説明がうまくない人や会話がうまくない人とのやりとりは、もしかしたら相槌を打ち続けることで、その先の意味合い等をうまく解読した表現をその当人から再度してもらえるというのが、うまい会話の引き出し方なのかもしれないと思った。
「ビンゴってなんですか?」
「うーん。。。」
ここで法明寺は言葉に詰まり始める。暁美はここで待つ。法明寺が言葉を出してくれるまで。早くその先、その先と言いたい所だけど、我慢我慢。
「その前にいいか?」
「はい」
「俺が追っているある宗教法人があってな」
「はい」
「その宗教法人は、結婚相手を宗教法人自体が決めるというちょっと変わったところなんだが、別にそのこと自体は、その宗教に入っている当人達が納得すればいいだけの話なんだが、ちょっとそうでもない状況が起きたりするんだ」
「それってどういうことですか?」
まさか、法明寺の口からこのタイミングで宗教法人の言葉が出てくると思わなかった。宗教法人って言えば、暁美にとってもいい印象は全くない。

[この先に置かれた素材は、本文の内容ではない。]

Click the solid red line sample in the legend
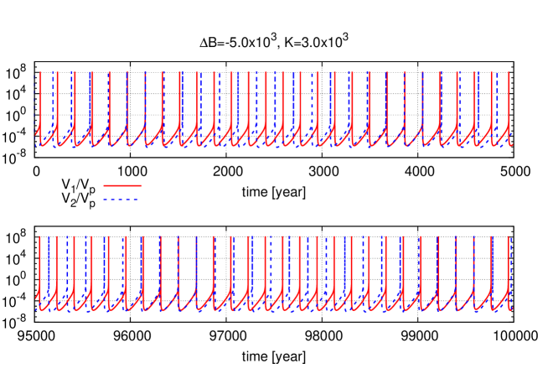pos(122,185)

もちろん世の中の宗教をすべて否定するわけじゃないけど、家族が壊れる原因のひとつである経験を小さい頃にしてしまっている暁美にとっては、その言葉自体で緊張が走ってしまうのはどうしても否めない。
でももちろん、その話も今する話ではない。その話をしたい欲求に駆られつつも唇を噛み締めて、今の法明寺の説明に集中しないと。

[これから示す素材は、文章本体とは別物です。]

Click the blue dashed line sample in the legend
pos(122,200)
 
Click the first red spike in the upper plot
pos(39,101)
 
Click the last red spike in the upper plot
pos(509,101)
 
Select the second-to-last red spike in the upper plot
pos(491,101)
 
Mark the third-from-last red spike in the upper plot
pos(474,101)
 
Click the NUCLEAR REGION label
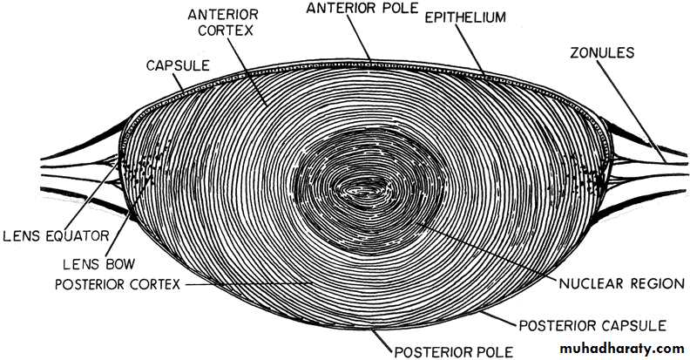621,283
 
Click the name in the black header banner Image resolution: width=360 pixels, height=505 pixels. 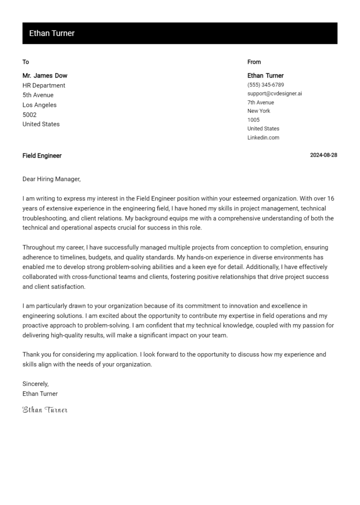click(52, 33)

「実は、その宗教法人は信者の結婚相手を信者以外で見つけてこようとする動きがあってな」
「え?!」
「例えば、紹介、お見合いなんてのはかわいいもので、最近は結婚相談所や街コンまで開いたりしているって話だったりするわけだ。ただ疑惑だ。完全にその動きを網羅できているわけではない」
「なんで、そういう動きがわかったりしたんですか?」
「簡単だよ。トラブルが絶えないからさ。何も知らないで、いろいろな経緯で出会ったカップルの相手側が結婚した途端に宗教活動を念入りに推奨してきて揉めるケースが、結構起きているんだよ。過去でいうと刑事事件になったものもあるし、事件にならずに民事で弁護士や俺ら探偵が動くこともあった。そういうのが何十件と起きてくれば誰だって繋がっているんだろうと疑問に思ってもしょうがねーだろ」
「・・・・・」
なんて言っていいかわからない。もしかしたら暁美の家族もそうなんですか?って聞きたいけど、聞いていいのか?そうだよ。っと言われてもどう反応していいかわからないし、違うよ。っと言われても絶対認めない自分がいるのもわかる。

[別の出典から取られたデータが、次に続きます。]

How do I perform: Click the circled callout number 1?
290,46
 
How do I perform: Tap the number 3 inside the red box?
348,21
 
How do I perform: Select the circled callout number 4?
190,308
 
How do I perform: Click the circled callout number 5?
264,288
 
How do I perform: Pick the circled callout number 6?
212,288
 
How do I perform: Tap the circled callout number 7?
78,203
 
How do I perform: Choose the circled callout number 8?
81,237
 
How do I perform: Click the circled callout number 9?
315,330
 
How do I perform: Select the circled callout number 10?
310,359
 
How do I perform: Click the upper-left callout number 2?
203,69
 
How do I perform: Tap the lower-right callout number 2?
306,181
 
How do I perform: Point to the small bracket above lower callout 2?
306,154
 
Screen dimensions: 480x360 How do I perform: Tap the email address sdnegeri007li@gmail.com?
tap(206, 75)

そもそもここまでの話をしていて、暁美がそのことについて考えていないわけじゃないのも法明寺はわかっているだろうし。でも法明寺から言ってこないことを考えると。頭の中で色々な思いや考えが交差する。
「それで話を戻すとだな」
困惑している暁美の制するように会話を続ける法明寺。
「俺の追っている宗教法人と結婚相談所とマンションの管理会社の株主が同族なんだよ」
「同族ってなんですか?」
「簡単にいえば、家族だな。だからみんな繋がっているんだよ」
「・・・・・」
「っで、西田さんと二人で話していた時にわかったのは、西田さんはその結婚相談所に一回入会している。ポストやパソコンでの広告案内が多かったそうだ。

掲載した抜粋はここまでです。